The question I’d be tempted to derive from your connotation here is more like: “Who gets to decide which interpretations of those reports-of-emotional-significance are being proposed as the priority for the purposes of conflict resolution and communication?”
(My answer to that is “the question is slightly broken”, but I’m about to head out so can’t give you the preferred reframing right this moment).
Oh, definitely not. It has plenty of its discontents, even within the movement, who aren’t satisfied with the tools and methodologies available, its failure modes, and so on. That’s being actively discussed in many spaces, I’ve observed.
Some of us even object to “white people”!
Depends who you’re speaking to, and why. To a significant extent, the “confrontational” approach wasn’t about asking for change, it was about “consciousness raising”—debiasing the self concepts of black people, fixing learned helplessness, constructing the conceptual framework to experience white supremacy as racism rather than having internalized it as legitimate.
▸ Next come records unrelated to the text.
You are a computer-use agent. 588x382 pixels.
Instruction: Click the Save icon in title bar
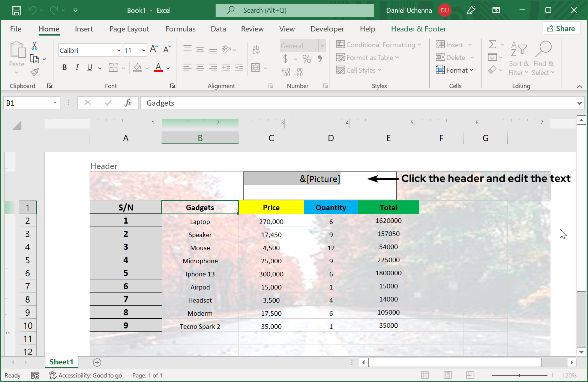[x=16, y=10]
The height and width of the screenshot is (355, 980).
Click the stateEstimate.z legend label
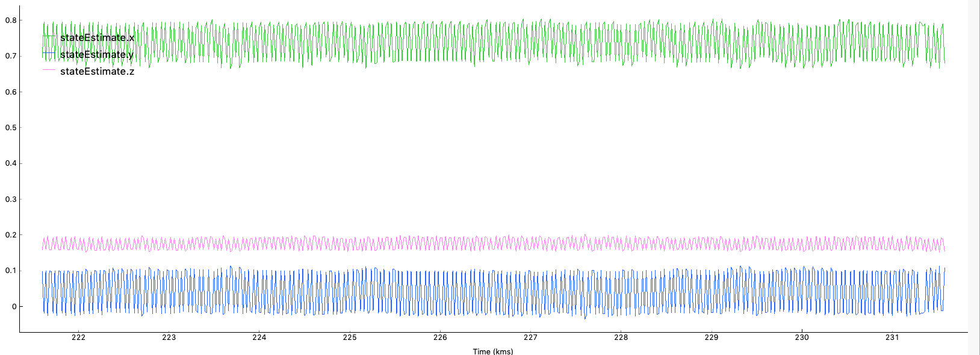click(x=97, y=72)
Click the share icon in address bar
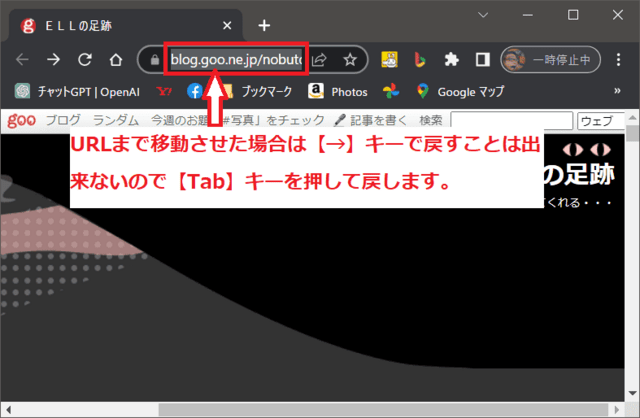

And, to my mind, the assumption white people “won’t and/or can’t” change was well calibrated. Political anti-racism succeeded somewhat in shoving the Overton window off avowed racism and completely off avowed segregationism. Every variety of disavowed racism remains politically viable (examples: border fences, “illegals”, voter suppression laws) or even politically unassailable (examples: the drug war and its disproportionate criminalization of black people, police casual violence against black people, felon disenfranchisement coupled with the above, lack of reparations). “Color blindness” has been shown to be a cause of / form of racism, but it remains the default “liberal” position in white dominated culture.
The war on drugs is a tricky one—I’m against it myself, but I’ve seen black people be in favor of it, and in favor of closed borders. too.
Neither the war on drugs nor severe border restrictions (which I’m also against) are overtly racist the way Jim Crow was, and that makes them harder to fight. It’s much easier to frame the war on drugs and border restrictions as the sorts of thing a normal government ought to do—some combination of help and punishment and keeping people who don’t use drugs safe for the war on drugs, and safety and control for border restrictions.
Something got accomplished to lower the racism level in the US, even though much less was accomplished than either of us want. I’m inclined to think that the real problem is that we have no idea how to reliably get people to be less prejudiced, and institutional problems will get re-established as long as a lot of people want them to persist.
This isn’t a counsel of despair—it’s a recommendation to keep trying to figure out what might work.
I would’t really call “police casual violence against black people” “politically unassailable”.